Dataset entries
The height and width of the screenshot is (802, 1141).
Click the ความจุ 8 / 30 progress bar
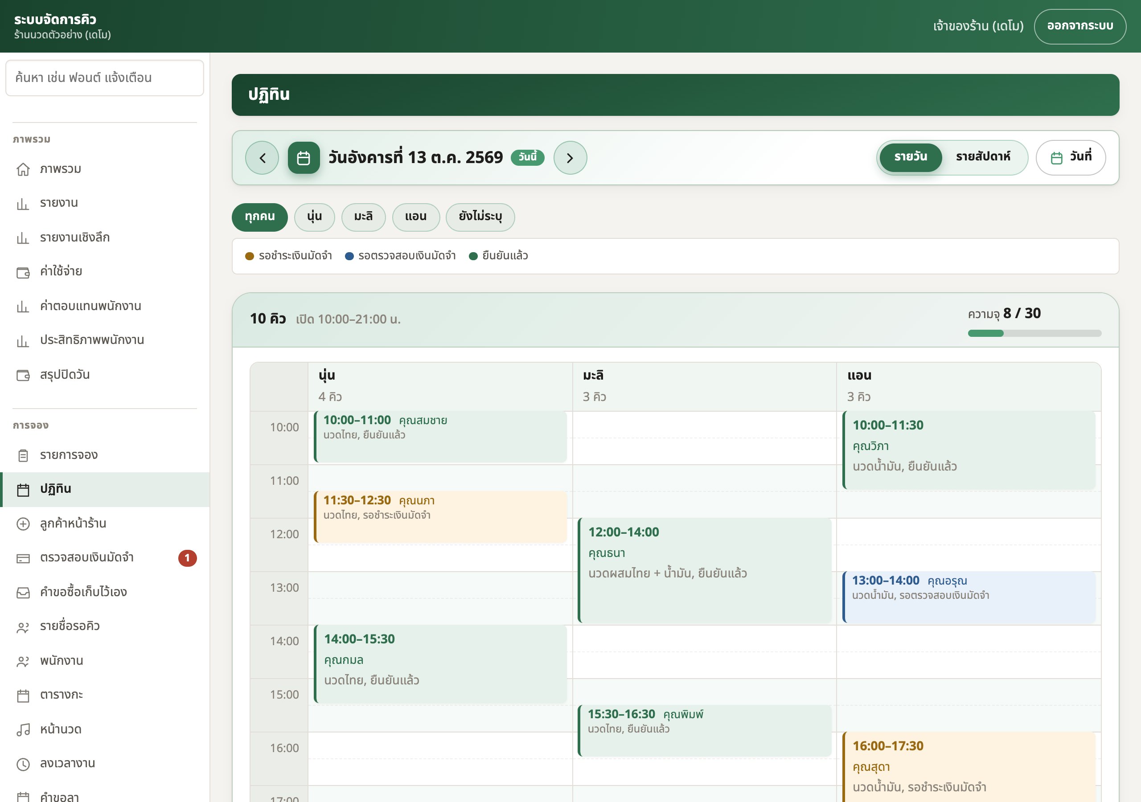pyautogui.click(x=1035, y=333)
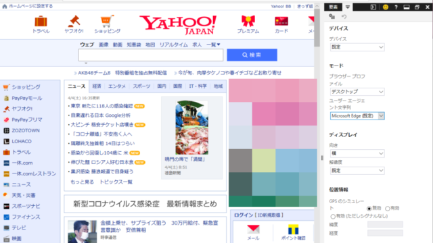This screenshot has width=433, height=243.
Task: Select GPS enabled but no signal option
Action: click(333, 216)
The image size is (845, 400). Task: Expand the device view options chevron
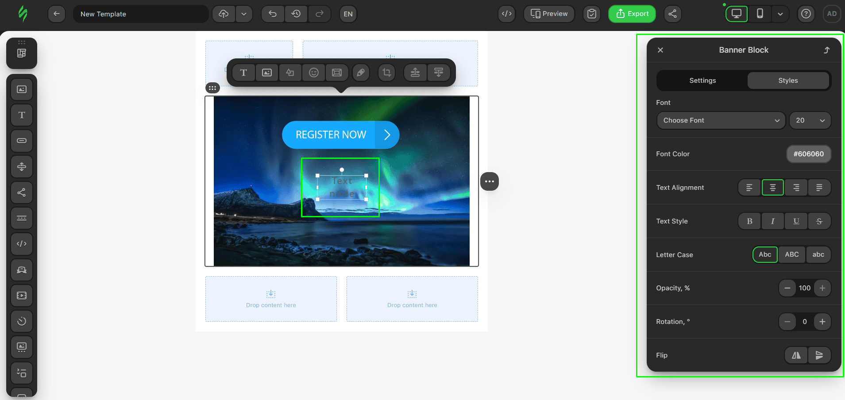780,14
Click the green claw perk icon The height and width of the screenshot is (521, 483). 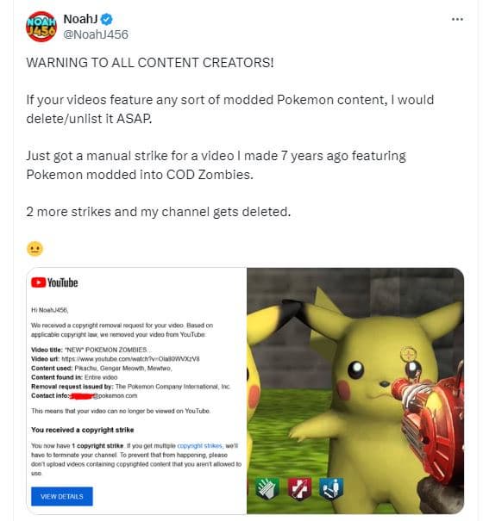coord(267,489)
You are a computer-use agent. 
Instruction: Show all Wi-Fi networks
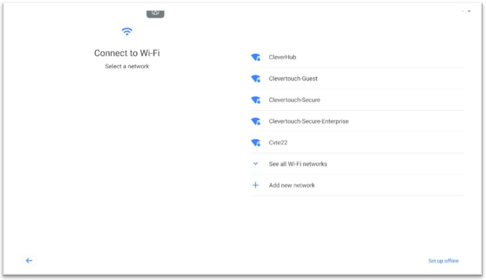point(298,164)
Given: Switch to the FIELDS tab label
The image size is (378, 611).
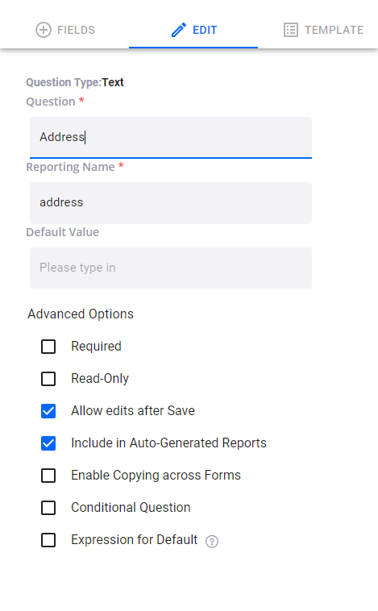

WHAT THE TASK REQUIRES:
Omit all pictures and write out, exactly, only the lines from the line containing "Instruction: Show all Wi-Fi networks" through the last line of the entries above.

OUTPUT OF THE EXERCISE:
Instruction: Show all Wi-Fi networks
point(298,164)
Given: Switch to the FIELDS tab label
The image size is (378, 611).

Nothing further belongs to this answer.